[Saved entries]
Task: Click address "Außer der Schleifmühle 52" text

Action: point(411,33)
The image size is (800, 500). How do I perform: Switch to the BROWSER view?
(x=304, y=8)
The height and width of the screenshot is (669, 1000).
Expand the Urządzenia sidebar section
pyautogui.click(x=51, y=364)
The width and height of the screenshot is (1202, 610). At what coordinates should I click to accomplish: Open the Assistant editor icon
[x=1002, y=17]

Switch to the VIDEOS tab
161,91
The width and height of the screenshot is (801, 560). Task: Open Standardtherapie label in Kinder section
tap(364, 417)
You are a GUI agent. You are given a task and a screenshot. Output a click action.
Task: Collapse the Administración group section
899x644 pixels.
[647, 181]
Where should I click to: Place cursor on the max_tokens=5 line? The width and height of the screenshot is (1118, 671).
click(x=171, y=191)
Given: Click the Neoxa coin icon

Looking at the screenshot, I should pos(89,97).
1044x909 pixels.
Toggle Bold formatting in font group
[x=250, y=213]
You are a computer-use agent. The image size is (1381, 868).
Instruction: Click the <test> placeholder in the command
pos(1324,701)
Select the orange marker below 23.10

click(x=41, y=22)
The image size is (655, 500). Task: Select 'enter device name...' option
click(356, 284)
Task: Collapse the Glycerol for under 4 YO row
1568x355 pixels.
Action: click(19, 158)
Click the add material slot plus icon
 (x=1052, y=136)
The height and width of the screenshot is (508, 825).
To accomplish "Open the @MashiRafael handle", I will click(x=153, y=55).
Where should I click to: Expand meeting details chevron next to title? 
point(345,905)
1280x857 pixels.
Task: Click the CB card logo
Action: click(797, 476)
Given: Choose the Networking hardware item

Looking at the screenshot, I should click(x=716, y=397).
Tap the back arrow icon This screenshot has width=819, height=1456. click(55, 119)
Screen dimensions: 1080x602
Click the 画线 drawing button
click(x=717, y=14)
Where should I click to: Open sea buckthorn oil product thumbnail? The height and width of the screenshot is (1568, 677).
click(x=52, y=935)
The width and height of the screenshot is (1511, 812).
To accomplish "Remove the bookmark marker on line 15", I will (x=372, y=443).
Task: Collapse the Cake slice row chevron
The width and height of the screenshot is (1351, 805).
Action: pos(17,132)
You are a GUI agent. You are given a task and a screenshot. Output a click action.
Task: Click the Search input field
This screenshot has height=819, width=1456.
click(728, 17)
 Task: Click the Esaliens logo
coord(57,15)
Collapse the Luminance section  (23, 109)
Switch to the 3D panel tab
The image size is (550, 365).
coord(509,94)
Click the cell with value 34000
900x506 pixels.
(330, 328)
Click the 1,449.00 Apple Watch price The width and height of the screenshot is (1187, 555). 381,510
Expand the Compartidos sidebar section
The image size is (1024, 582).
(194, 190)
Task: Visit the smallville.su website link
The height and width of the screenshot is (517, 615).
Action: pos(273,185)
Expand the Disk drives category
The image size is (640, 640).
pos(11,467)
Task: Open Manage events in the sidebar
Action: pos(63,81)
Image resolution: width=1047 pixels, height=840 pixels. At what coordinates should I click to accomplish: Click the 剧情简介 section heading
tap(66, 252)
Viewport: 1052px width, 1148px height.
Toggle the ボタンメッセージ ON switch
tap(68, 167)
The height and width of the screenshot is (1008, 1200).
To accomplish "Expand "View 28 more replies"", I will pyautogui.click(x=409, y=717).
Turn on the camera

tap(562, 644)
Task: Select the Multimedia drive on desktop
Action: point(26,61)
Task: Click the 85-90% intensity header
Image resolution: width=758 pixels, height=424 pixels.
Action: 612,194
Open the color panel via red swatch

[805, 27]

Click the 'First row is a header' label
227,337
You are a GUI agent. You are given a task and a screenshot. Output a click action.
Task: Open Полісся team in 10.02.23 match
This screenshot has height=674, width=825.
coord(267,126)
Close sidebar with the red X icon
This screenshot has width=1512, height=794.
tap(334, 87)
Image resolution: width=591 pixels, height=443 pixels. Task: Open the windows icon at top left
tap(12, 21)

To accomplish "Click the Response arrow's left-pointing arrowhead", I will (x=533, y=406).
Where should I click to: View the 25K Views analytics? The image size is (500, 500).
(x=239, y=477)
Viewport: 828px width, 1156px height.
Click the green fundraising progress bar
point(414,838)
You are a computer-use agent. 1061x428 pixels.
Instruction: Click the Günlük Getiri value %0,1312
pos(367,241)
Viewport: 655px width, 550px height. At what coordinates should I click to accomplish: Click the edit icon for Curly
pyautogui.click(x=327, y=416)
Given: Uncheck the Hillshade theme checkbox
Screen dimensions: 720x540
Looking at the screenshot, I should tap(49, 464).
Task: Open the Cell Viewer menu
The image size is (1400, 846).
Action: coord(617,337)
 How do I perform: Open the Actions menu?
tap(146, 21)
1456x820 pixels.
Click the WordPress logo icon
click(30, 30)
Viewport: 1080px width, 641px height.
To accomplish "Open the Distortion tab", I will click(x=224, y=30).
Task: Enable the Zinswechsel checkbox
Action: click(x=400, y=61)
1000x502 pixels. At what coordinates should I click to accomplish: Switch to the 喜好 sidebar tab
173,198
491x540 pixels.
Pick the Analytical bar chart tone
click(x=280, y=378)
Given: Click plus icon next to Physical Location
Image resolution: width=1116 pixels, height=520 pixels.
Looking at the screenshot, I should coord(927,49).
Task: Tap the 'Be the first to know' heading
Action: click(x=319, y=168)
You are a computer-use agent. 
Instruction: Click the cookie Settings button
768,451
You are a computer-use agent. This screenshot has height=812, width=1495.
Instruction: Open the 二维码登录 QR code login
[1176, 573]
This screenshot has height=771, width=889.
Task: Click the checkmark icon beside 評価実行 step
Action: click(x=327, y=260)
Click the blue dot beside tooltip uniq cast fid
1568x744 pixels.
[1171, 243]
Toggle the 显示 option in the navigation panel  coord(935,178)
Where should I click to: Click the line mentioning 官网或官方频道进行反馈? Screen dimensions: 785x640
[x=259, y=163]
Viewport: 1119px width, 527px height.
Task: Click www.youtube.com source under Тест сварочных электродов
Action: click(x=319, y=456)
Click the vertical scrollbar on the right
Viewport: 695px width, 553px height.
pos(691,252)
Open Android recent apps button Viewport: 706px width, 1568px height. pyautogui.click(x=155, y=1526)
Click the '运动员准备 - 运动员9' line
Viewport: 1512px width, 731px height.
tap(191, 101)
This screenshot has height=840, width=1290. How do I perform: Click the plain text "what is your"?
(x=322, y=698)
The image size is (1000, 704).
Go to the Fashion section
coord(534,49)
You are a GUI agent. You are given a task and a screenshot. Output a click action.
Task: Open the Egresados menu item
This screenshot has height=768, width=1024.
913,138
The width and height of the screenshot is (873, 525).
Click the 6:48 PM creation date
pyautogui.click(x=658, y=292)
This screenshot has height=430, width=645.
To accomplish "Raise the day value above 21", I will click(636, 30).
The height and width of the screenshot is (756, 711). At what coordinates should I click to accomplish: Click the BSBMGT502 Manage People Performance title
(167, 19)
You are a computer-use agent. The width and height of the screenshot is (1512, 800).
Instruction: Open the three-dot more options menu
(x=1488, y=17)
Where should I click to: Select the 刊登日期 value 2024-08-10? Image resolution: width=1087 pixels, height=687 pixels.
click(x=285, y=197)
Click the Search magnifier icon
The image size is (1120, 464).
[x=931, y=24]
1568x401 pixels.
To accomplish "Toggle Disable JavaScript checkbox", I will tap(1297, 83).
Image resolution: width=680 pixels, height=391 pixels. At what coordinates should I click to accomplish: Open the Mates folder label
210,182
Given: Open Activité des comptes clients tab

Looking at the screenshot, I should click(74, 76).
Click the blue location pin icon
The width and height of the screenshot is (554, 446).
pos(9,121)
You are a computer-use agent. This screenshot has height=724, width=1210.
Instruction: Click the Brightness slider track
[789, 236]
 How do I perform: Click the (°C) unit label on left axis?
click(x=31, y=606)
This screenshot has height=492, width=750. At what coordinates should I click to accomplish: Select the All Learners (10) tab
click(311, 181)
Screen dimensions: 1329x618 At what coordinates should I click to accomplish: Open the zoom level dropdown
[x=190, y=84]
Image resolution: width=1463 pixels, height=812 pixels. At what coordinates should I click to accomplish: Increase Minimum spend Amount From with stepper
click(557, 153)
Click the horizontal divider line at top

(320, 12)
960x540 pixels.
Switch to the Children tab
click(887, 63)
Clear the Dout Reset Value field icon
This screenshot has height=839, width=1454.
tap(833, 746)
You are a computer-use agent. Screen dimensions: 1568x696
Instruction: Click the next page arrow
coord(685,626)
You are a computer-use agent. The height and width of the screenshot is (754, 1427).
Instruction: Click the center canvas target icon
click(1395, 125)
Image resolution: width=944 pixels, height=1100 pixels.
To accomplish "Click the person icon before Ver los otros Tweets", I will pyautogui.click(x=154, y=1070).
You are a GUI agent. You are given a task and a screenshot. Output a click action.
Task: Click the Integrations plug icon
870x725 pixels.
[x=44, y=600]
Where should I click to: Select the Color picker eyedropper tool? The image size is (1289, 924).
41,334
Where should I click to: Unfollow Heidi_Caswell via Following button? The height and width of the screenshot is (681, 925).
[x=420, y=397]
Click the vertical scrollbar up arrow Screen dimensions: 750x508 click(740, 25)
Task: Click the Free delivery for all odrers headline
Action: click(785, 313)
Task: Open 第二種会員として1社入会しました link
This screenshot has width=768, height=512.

■ WHAT TO WORK ON ■
Every line of the records containing the word "link" must appear in the answer.

■ COMPLETED TASK ■
Task: Visit the smallville.su website link
Task: Open 第二種会員として1社入会しました link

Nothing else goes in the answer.